◆ DIRECTIONS
- 1) Using the article on the Campaign for Better Transport survey, explain in one to three sentences why commuter numbers might be affected after the pandemic.
- 2) Carry on the article about the Campaign for Better Transport survey, picking up after its last sentence.

Public to prefer cars post-Covid, says CBT

Travelling during Covid: a masked passenger boards a TransPennine Express service.

A Campaign for Better Transport survey suggests most people will choose to travel as they did before the Covid-19 pandemic, and that the number of adults working entirely from their place of work could fall from 65% to 53% - with a potential knock-on impact on commuter numbers.

In addition to the research about travel expectations, the survey also asked what would encourage passengers to use public transport more. Less crowding was rated as most important, with 30% saying it was their top priority, followed by cheaper tickets (29%), better routes (29%), more frequent (26%) and more punctual (22%) services. Simpler payment options and better real-time information were also cited as factors which might make them use public transport more often.

◆ PROVIDED DATA
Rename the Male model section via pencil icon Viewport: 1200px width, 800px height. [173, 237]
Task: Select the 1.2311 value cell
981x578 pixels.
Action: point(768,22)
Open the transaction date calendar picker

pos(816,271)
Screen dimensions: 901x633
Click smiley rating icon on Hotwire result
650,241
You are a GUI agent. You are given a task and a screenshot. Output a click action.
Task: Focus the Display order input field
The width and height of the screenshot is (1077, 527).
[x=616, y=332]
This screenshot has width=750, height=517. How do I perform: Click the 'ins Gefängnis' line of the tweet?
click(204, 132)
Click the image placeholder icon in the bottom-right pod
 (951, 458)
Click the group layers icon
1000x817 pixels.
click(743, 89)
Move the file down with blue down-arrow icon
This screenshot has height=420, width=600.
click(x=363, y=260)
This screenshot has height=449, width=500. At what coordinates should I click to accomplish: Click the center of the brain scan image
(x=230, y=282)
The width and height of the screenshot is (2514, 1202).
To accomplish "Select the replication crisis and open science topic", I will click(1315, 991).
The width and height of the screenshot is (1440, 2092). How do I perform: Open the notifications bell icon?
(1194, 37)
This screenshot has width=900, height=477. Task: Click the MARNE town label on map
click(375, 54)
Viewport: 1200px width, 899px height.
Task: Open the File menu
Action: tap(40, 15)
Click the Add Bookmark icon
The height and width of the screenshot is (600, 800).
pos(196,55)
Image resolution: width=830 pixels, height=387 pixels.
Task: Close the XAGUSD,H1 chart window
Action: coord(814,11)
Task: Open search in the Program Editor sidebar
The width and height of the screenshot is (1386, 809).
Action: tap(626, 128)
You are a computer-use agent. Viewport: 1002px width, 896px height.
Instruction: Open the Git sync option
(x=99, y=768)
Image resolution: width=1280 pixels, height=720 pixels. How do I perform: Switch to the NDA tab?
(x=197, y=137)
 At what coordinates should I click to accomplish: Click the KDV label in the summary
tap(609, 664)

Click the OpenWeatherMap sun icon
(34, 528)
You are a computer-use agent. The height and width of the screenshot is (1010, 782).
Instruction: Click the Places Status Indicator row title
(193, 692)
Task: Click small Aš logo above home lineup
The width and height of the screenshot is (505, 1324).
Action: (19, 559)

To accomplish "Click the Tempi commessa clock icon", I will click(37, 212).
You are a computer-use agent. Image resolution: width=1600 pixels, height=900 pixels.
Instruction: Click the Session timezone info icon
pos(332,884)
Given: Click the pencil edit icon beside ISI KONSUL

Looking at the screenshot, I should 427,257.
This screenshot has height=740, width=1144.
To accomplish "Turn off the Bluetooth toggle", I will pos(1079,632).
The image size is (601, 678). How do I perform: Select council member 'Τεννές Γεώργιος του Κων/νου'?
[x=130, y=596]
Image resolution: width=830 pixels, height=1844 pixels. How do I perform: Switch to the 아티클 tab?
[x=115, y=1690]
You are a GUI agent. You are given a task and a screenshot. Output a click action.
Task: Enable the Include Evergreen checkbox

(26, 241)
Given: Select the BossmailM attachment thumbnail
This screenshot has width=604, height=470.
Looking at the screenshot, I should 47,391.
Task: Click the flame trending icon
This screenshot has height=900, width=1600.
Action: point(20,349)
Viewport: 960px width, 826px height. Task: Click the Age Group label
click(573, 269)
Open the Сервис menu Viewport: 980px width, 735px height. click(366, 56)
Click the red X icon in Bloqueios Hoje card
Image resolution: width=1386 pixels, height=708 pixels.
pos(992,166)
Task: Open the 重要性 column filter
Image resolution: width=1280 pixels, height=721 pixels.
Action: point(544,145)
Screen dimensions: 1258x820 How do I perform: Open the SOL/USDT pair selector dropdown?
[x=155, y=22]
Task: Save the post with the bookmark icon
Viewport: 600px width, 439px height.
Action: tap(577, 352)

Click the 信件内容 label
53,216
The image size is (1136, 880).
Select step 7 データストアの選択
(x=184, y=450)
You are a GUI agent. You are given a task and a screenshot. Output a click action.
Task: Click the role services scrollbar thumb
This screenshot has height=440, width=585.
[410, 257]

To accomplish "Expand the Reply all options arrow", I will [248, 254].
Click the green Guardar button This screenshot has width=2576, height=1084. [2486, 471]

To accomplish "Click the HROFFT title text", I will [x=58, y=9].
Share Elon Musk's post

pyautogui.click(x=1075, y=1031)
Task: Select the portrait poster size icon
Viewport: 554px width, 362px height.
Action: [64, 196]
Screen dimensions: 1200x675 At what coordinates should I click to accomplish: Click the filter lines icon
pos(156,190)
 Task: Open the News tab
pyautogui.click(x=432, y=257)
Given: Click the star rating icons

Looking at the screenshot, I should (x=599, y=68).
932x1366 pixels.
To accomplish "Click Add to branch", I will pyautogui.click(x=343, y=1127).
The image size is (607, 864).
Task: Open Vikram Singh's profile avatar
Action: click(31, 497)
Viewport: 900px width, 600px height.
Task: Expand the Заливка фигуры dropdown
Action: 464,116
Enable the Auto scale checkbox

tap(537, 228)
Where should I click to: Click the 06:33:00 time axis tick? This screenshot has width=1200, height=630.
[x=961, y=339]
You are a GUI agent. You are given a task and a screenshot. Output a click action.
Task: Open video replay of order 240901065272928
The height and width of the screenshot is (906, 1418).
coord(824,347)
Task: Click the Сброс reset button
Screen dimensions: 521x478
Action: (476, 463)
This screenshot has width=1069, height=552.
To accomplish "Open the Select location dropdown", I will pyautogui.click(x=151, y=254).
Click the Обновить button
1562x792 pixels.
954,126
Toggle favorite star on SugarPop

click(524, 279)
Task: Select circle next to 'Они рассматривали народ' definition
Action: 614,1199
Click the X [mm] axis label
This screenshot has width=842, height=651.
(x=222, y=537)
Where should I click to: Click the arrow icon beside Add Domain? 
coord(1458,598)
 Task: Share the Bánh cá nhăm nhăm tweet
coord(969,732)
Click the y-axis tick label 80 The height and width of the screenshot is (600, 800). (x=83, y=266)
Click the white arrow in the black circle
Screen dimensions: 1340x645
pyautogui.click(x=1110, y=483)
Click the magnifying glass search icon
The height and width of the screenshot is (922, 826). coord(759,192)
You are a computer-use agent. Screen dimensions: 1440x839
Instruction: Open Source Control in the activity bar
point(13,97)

◆ ANSWER LIST
- 1) The survey suggests the share of adults working entirely from their place of work could drop from 65% to 53%. With fewer people going to their workplace every day, there could be a knock-on effect on the number of commuters.

- 2)
The CBT reports one-fifth of adults say nothing would currently encourage them to increase use of public transport – a figure which rises to 29% amongst those aged over 55. It adds that a lack of affordable ticketing options for part-time commuters could result in an increase in car use. The CBT points out that there are no flexible season tickets for part-time commuters at present.

The Rail Delivery Group described the pandemic as ‘rocket fuel’ to changing travel patterns, adding that train operators want the fares system to be ‘rewired’ so they can deliver simpler, more flexible, and better value fares.